P.P.P. loan forgiveness portal opens, but big banks opt out.
In an effort to speed up the cancellation of Paycheck Protection Program loans, the government on Wednesday opened an online portal through which small businesses that have borrowed up to $ 150,000 can request their loans be canceled. .
The Small Business Administration, which administers the program, hopes the new system will streamline the process for both borrowers and for the program’s nearly 5,500 lenders, who have collectively made $ 11.8 million in government-guaranteed loans for a total of $ 800 billion between April 2020 and May 2021. So far. , each lender had to set up its own process for collecting loan forgiveness requests and sending them to the SBA for approval.
The new system “will make forgiveness easier for millions of our smallest businesses,” said Isabel Casillas Guzman, director of the agency. About 92 percent of the program’s loans fall below the portal’s $ 150,000 limit.
But there is a sticking point: lenders must also agree to use the portal, otherwise the service will not work for the borrower. So far, around 900 lenders have signed up, but many of the program’s biggest lenders, especially the big banks, disagree.
Several lenders have said they prefer to stick with their own processes, fearing that directing clients to the SBA portal could be confusing. Banks are also reluctant to rely on an agency that has struggled throughout the pandemic with buggy and overloaded technological systems.
Many lenders “tested the capabilities of the portal during its first launch period and provided positive feedback,” said Matthew Coleman, spokesperson for the agency.
JPMorgan Chase, the program’s biggest lender, said it was “too early to say” if he would participate in the portal. “We are evaluating all aspects of the process and in the meantime continue to encourage our clients to request forgiveness through our platform,” said Elizabeth Seymour, a spokesperson for the bank. Bank of America is also not participating at this time, a spokesperson for the bank said.

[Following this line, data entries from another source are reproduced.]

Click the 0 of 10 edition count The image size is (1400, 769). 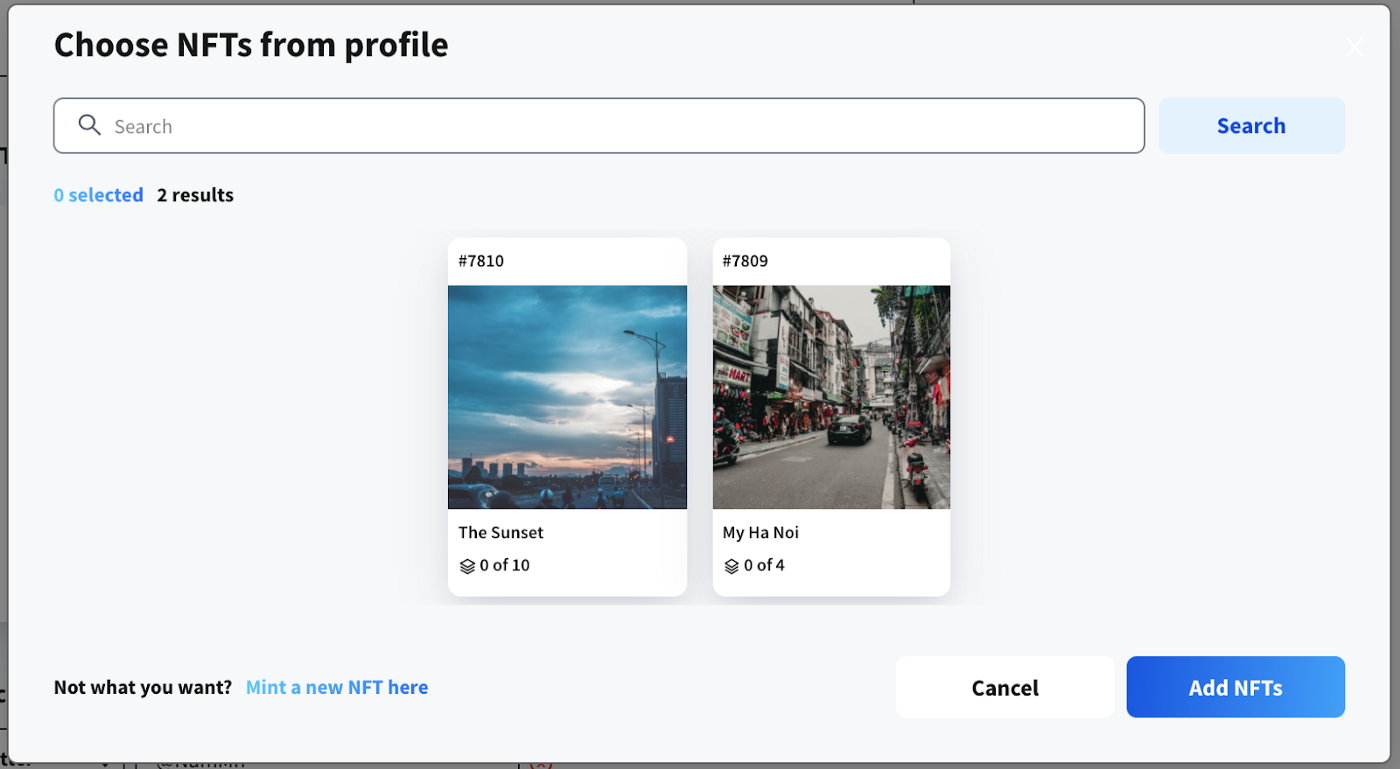point(504,565)
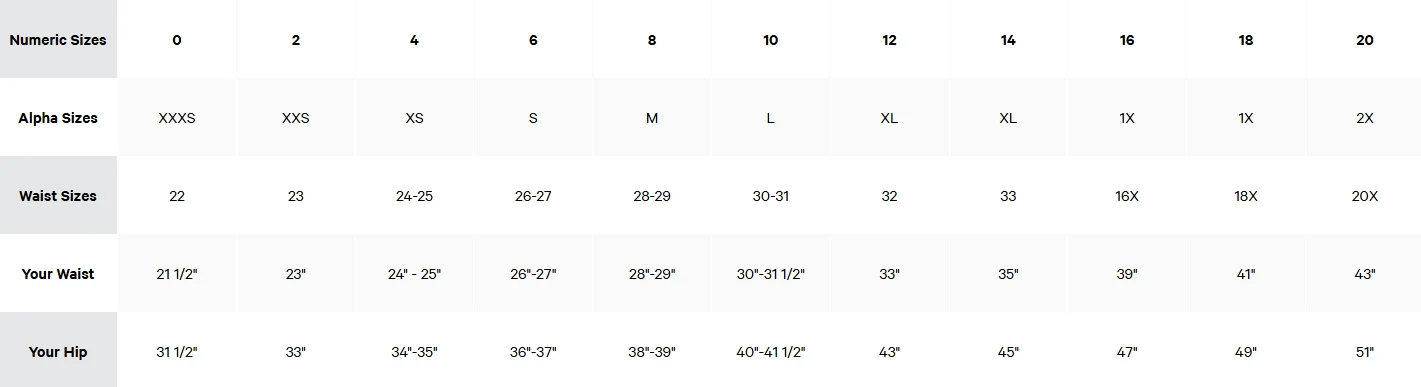
Task: Select numeric size 20 column header
Action: (x=1364, y=40)
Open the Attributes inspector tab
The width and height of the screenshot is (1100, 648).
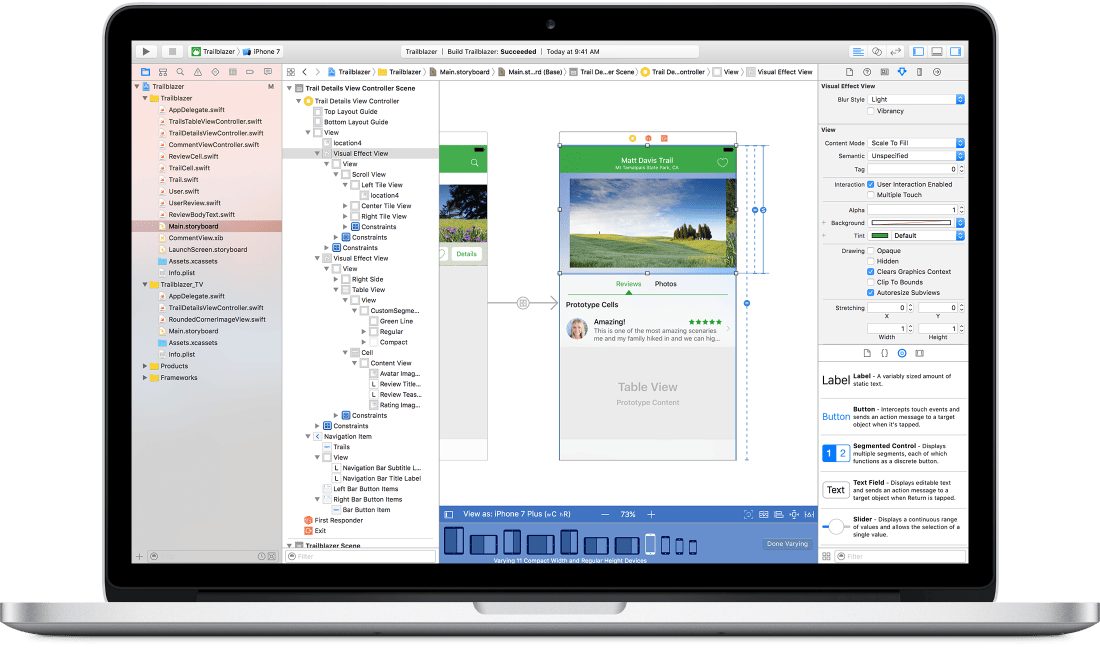coord(902,72)
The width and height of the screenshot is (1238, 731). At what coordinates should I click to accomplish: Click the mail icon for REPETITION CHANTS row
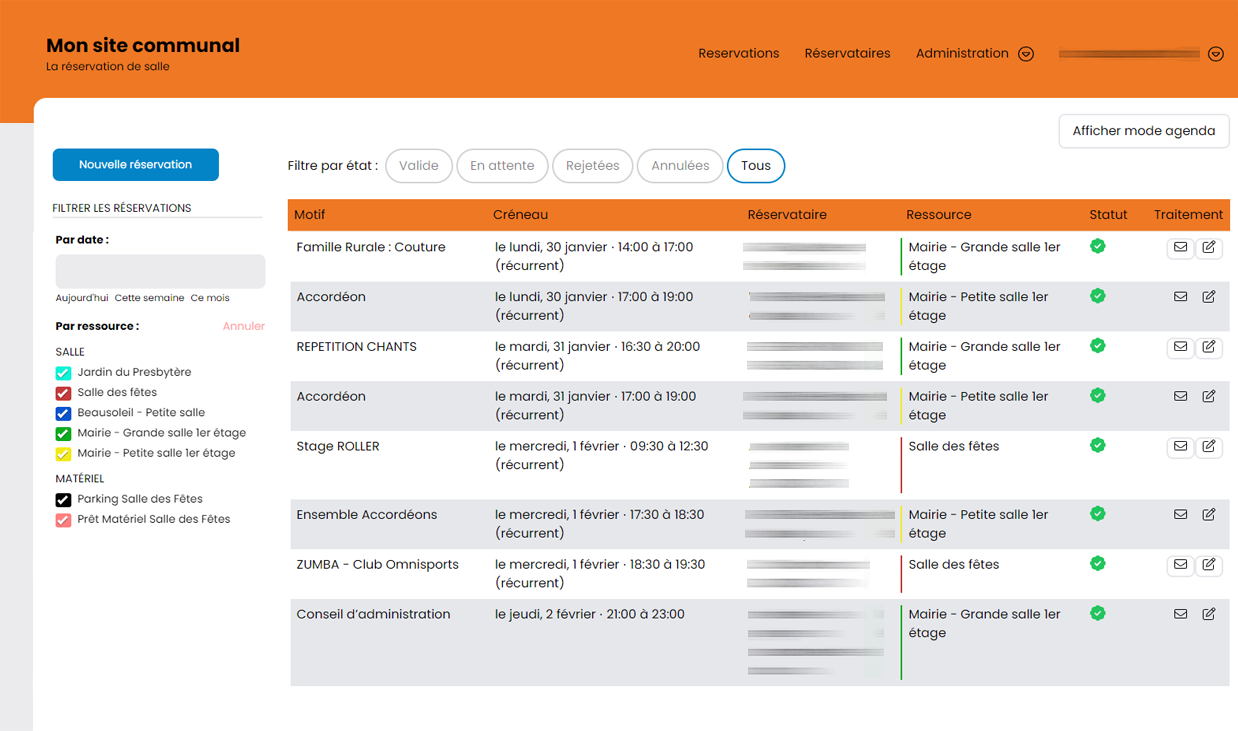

A few major lenders, however, are enthusiastic. Adam Seery, chief operating officer of Harvest Small Business Finance, said his company hopes to use the new portal to process forgiveness requests for most of the 430,000 loans it has made this year.
“So far this has been a great success and it will save months of processing time,” he said of the tests Harvest has carried out over the past few weeks. Harvest has submitted its first batch of around 30 applications this week and is hopeful that those loans will be canceled soon.
Almost 80% of the 5 million PPP loans granted last year have been totally or partially canceled, according to the latest data from the agency, but very few borrowers this year have started the process. Most have until next year to apologize before they have to start repaying their loans.